(DESCRIPTION OF THE TASK)
Say how many lines below have "Forza" in them, giving the number alone.

Dataset items:
◆ ◆ ◆ ◆
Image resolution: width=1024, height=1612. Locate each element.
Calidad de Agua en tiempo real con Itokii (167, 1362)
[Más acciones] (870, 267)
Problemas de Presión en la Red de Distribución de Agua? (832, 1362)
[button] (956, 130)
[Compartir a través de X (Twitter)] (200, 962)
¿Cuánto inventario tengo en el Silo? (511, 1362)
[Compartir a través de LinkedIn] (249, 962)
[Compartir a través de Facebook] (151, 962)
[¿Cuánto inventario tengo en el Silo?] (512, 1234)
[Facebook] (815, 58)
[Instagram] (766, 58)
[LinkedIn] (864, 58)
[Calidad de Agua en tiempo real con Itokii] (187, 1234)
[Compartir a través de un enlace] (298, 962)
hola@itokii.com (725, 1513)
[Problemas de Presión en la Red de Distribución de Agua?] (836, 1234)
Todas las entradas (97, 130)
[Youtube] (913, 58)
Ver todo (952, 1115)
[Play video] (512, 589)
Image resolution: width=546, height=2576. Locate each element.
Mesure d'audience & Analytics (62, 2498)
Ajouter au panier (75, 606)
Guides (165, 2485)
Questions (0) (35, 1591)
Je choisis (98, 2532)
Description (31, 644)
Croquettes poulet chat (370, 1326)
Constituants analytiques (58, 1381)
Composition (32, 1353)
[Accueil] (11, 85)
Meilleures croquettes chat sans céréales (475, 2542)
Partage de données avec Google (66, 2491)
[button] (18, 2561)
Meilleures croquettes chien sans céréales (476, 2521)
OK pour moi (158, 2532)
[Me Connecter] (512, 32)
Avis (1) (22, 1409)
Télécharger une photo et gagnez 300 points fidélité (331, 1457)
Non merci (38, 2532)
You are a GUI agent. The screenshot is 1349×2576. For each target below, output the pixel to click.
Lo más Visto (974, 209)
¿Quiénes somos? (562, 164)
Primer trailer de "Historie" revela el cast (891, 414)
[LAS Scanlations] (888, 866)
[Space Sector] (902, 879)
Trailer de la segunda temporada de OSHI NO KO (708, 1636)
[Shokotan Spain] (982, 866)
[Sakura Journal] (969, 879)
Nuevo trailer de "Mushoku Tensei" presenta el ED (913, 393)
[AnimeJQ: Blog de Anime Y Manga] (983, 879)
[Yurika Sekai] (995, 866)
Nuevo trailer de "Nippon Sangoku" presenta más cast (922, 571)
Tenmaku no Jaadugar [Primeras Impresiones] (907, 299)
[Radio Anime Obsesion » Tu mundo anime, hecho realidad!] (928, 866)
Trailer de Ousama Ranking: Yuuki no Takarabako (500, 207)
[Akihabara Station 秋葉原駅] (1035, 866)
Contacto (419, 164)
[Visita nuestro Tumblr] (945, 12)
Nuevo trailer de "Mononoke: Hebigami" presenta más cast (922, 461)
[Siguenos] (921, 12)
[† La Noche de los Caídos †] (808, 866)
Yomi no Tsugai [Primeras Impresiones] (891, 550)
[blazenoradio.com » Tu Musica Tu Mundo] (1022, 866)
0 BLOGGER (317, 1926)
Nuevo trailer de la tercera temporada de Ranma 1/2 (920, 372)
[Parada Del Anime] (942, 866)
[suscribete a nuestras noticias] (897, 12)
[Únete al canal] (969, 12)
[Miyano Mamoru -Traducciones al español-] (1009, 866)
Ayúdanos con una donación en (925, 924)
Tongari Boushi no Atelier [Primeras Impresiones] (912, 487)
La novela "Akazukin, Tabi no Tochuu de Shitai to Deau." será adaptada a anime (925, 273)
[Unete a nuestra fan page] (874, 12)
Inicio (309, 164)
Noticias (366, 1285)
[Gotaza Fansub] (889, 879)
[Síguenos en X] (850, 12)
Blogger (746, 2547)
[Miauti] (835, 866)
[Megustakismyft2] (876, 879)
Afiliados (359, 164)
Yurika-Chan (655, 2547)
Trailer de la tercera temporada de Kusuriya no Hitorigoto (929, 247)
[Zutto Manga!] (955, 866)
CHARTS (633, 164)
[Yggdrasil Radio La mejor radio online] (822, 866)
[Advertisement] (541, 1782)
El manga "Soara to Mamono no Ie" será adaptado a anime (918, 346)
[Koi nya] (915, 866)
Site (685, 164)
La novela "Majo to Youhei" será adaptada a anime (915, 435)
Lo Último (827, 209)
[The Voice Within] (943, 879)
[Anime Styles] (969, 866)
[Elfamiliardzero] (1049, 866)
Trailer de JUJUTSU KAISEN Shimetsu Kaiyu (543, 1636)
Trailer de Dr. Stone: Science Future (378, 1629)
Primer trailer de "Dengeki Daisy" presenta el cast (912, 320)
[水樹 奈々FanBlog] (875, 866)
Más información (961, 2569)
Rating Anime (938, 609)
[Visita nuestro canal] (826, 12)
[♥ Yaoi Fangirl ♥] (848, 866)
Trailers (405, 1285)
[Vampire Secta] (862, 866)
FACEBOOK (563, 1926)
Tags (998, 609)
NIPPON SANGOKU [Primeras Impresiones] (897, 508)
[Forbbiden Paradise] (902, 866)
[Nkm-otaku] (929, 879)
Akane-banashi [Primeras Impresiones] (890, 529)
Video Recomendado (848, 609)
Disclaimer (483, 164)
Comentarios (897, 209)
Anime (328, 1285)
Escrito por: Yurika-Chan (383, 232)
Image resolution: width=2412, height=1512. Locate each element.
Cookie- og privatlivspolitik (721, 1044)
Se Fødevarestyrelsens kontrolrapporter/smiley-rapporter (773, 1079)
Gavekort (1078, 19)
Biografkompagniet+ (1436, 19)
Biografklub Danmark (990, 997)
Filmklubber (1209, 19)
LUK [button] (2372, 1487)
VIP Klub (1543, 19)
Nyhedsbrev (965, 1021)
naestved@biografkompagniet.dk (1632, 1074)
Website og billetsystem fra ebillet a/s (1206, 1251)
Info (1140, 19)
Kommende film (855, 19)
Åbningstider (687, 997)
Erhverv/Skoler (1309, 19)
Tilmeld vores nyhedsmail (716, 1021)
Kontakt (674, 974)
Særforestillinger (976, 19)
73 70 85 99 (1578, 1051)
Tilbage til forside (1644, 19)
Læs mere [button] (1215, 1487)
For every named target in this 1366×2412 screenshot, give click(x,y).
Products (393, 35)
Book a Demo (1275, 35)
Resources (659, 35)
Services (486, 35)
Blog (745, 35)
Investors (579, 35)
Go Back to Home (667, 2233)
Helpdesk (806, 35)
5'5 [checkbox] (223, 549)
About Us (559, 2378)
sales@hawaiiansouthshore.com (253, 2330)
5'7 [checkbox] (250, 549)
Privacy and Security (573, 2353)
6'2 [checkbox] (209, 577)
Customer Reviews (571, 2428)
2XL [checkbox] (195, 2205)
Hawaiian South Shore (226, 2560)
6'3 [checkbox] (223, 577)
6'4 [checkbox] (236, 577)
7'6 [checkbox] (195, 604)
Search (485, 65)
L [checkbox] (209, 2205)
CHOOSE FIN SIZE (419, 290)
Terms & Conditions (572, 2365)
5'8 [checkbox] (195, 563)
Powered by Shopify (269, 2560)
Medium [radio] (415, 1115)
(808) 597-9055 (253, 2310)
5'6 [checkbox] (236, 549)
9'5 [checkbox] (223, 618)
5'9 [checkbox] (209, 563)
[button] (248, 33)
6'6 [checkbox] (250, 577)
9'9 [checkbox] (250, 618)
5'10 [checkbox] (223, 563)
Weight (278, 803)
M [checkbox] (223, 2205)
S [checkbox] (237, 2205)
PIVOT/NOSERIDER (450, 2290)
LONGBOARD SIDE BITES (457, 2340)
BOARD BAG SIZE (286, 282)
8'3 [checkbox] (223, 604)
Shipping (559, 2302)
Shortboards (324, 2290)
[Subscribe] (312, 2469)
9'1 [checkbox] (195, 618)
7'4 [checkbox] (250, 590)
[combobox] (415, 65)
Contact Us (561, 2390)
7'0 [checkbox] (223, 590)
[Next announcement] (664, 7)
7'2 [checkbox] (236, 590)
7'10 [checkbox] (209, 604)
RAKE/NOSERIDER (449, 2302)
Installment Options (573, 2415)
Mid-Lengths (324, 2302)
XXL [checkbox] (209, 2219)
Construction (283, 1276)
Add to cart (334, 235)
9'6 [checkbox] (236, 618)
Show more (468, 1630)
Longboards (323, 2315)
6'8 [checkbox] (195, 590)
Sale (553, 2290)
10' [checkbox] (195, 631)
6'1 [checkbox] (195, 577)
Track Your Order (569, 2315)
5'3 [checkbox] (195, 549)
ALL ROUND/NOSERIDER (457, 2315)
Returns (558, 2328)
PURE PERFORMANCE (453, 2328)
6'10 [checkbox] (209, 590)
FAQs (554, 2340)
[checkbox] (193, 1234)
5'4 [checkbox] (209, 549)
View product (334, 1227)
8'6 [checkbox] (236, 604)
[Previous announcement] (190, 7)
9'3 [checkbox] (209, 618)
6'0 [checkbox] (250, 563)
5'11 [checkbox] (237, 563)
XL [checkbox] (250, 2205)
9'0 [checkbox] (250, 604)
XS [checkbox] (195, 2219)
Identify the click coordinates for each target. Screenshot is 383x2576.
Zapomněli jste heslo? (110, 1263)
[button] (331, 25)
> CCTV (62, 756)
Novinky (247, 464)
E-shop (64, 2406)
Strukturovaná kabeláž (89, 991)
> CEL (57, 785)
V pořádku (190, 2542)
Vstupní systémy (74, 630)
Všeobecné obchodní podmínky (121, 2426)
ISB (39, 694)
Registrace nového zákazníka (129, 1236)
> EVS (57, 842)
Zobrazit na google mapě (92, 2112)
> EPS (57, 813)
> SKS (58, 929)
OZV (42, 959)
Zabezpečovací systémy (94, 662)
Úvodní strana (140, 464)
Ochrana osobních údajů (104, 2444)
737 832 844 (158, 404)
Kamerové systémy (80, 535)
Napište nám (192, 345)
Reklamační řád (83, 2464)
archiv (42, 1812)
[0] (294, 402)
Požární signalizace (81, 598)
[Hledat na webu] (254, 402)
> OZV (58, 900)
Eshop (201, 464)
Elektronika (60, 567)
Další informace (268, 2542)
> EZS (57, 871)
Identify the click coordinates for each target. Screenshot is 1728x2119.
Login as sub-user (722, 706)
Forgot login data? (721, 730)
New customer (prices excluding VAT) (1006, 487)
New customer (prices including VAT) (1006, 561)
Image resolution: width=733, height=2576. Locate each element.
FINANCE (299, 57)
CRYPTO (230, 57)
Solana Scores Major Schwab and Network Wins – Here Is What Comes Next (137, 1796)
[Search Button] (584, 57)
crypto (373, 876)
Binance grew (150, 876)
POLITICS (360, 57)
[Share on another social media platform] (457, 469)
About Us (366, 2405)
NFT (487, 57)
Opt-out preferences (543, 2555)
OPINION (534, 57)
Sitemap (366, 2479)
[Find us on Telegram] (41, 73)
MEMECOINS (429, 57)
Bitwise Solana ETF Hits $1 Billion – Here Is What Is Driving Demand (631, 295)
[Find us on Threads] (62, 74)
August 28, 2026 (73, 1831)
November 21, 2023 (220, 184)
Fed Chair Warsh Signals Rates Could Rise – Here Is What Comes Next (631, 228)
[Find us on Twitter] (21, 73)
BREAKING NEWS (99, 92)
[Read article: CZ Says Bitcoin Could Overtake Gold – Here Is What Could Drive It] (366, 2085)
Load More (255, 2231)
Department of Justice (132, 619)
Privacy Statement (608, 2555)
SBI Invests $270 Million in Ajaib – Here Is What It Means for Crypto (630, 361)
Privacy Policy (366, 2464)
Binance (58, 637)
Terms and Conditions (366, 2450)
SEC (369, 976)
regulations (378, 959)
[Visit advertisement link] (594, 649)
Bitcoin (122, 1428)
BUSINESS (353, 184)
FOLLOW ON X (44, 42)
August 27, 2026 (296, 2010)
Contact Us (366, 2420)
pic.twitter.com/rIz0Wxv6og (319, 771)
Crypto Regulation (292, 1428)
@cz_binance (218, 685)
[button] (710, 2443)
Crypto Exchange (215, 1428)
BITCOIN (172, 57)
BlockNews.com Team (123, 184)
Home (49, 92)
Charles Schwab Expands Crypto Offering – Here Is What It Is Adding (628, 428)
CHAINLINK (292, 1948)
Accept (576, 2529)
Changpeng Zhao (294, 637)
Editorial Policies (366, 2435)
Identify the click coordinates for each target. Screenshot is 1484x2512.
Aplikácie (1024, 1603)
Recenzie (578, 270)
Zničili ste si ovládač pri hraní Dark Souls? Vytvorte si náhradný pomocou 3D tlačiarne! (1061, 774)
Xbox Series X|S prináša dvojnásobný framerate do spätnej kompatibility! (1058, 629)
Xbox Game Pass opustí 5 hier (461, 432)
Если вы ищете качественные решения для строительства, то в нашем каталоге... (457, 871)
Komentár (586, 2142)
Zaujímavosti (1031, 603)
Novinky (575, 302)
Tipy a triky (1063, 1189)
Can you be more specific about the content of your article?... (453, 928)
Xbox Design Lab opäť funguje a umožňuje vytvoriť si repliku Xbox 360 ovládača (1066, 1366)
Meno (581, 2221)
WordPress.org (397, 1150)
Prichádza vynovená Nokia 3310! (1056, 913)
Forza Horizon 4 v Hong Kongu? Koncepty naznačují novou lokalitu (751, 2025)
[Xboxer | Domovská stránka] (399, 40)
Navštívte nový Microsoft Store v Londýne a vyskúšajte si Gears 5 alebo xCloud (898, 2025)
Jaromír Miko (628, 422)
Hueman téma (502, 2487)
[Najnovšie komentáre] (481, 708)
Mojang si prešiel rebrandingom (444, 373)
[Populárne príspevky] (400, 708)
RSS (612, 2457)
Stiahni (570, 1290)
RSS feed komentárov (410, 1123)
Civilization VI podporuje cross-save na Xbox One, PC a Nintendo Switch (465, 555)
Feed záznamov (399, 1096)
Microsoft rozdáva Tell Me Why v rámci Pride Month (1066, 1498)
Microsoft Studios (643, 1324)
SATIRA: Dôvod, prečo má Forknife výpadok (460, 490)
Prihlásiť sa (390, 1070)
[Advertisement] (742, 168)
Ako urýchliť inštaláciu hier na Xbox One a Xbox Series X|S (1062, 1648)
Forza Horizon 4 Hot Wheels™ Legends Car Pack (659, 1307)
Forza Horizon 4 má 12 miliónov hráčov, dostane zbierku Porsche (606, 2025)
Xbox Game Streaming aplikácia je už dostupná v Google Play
◆ ◆ ◆ ◆
(SOLUTION FOR THIS PROBLEM)
3